- INSTRUCTION -
Copy all of the entries below without changing a single character.

- DATA ROWS -
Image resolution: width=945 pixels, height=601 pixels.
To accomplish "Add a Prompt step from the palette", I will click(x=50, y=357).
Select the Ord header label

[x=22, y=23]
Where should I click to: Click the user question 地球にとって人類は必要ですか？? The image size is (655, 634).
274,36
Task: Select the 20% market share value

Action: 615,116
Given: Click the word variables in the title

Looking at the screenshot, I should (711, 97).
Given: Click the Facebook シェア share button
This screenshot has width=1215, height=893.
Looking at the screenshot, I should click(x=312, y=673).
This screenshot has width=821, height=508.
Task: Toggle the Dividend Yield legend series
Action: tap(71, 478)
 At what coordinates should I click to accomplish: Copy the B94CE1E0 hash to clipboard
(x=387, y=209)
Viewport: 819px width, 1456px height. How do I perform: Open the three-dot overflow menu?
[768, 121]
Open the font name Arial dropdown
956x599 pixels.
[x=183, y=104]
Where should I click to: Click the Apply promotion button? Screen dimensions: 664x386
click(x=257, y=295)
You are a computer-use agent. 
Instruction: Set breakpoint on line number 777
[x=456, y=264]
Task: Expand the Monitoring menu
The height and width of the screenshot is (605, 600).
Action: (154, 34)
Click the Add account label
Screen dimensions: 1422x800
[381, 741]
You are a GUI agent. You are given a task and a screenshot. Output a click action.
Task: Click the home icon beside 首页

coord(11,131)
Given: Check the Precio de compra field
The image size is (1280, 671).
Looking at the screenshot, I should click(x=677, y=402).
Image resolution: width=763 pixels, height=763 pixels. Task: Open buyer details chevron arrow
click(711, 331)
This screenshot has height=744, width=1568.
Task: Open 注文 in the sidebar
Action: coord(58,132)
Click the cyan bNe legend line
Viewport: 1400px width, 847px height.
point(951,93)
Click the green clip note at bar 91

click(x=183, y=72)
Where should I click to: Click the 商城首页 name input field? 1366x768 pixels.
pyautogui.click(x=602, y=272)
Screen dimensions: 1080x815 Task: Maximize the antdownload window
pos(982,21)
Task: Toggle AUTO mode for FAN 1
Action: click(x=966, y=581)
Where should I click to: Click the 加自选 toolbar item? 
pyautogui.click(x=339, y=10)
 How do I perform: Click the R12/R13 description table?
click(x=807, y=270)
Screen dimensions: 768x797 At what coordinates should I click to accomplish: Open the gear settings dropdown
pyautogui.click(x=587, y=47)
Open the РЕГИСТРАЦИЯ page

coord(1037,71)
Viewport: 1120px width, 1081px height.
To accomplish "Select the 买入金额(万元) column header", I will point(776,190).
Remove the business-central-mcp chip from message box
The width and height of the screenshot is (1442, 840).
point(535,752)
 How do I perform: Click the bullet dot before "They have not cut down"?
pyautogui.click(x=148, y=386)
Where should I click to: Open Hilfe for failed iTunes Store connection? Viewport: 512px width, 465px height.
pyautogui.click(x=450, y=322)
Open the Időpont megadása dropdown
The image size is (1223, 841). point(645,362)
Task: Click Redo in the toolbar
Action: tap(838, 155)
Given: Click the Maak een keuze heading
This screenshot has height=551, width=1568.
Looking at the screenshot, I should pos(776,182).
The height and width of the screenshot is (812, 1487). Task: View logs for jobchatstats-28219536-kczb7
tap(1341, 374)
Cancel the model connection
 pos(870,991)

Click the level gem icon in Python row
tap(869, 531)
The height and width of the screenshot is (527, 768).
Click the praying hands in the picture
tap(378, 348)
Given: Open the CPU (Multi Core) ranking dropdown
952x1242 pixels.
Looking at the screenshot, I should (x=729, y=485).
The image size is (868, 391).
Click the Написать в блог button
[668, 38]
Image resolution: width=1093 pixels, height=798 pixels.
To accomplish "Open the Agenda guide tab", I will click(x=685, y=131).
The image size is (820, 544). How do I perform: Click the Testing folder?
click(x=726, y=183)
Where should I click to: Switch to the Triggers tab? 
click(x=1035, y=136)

- REPLY TO THE TASK -
Image resolution: width=945 pixels, height=601 pixels.
To accomplish "Add a Prompt step from the palette", I will click(x=50, y=357).
Select the Ord header label

[x=22, y=23]
Where should I click to: Click the user question 地球にとって人類は必要ですか？? The image size is (655, 634).
274,36
Task: Select the 20% market share value

Action: 615,116
Given: Click the word variables in the title

Looking at the screenshot, I should (711, 97).
Given: Click the Facebook シェア share button
This screenshot has width=1215, height=893.
Looking at the screenshot, I should click(x=312, y=673).
This screenshot has width=821, height=508.
Task: Toggle the Dividend Yield legend series
Action: tap(71, 478)
 At what coordinates should I click to accomplish: Copy the B94CE1E0 hash to clipboard
(x=387, y=209)
Viewport: 819px width, 1456px height. How do I perform: Open the three-dot overflow menu?
[768, 121]
Open the font name Arial dropdown
956x599 pixels.
[x=183, y=104]
Where should I click to: Click the Apply promotion button? Screen dimensions: 664x386
click(x=257, y=295)
You are a computer-use agent. 
Instruction: Set breakpoint on line number 777
[x=456, y=264]
Task: Expand the Monitoring menu
The height and width of the screenshot is (605, 600).
Action: (154, 34)
Click the Add account label
Screen dimensions: 1422x800
[381, 741]
You are a GUI agent. You are given a task and a screenshot. Output a click action.
Task: Click the home icon beside 首页

coord(11,131)
Given: Check the Precio de compra field
The image size is (1280, 671).
Looking at the screenshot, I should click(x=677, y=402).
Image resolution: width=763 pixels, height=763 pixels. Task: Open buyer details chevron arrow
click(711, 331)
This screenshot has height=744, width=1568.
Task: Open 注文 in the sidebar
Action: coord(58,132)
Click the cyan bNe legend line
Viewport: 1400px width, 847px height.
point(951,93)
Click the green clip note at bar 91

click(x=183, y=72)
Where should I click to: Click the 商城首页 name input field? 1366x768 pixels.
pyautogui.click(x=602, y=272)
Screen dimensions: 1080x815 Task: Maximize the antdownload window
pos(982,21)
Task: Toggle AUTO mode for FAN 1
Action: click(x=966, y=581)
Where should I click to: Click the 加自选 toolbar item? 
pyautogui.click(x=339, y=10)
 How do I perform: Click the R12/R13 description table?
click(x=807, y=270)
Screen dimensions: 768x797 At what coordinates should I click to accomplish: Open the gear settings dropdown
pyautogui.click(x=587, y=47)
Open the РЕГИСТРАЦИЯ page

coord(1037,71)
Viewport: 1120px width, 1081px height.
To accomplish "Select the 买入金额(万元) column header", I will point(776,190).
Remove the business-central-mcp chip from message box
The width and height of the screenshot is (1442, 840).
point(535,752)
 How do I perform: Click the bullet dot before "They have not cut down"?
pyautogui.click(x=148, y=386)
Where should I click to: Open Hilfe for failed iTunes Store connection? Viewport: 512px width, 465px height.
pyautogui.click(x=450, y=322)
Open the Időpont megadása dropdown
The image size is (1223, 841). point(645,362)
Task: Click Redo in the toolbar
Action: tap(838, 155)
Given: Click the Maak een keuze heading
This screenshot has height=551, width=1568.
Looking at the screenshot, I should pos(776,182).
The height and width of the screenshot is (812, 1487). Task: View logs for jobchatstats-28219536-kczb7
tap(1341, 374)
Cancel the model connection
 pos(870,991)

Click the level gem icon in Python row
tap(869, 531)
The height and width of the screenshot is (527, 768).
Click the praying hands in the picture
tap(378, 348)
Given: Open the CPU (Multi Core) ranking dropdown
952x1242 pixels.
Looking at the screenshot, I should (x=729, y=485).
The image size is (868, 391).
Click the Написать в блог button
[668, 38]
Image resolution: width=1093 pixels, height=798 pixels.
To accomplish "Open the Agenda guide tab", I will click(x=685, y=131).
The image size is (820, 544). How do I perform: Click the Testing folder?
click(x=726, y=183)
Where should I click to: Switch to the Triggers tab? 
click(x=1035, y=136)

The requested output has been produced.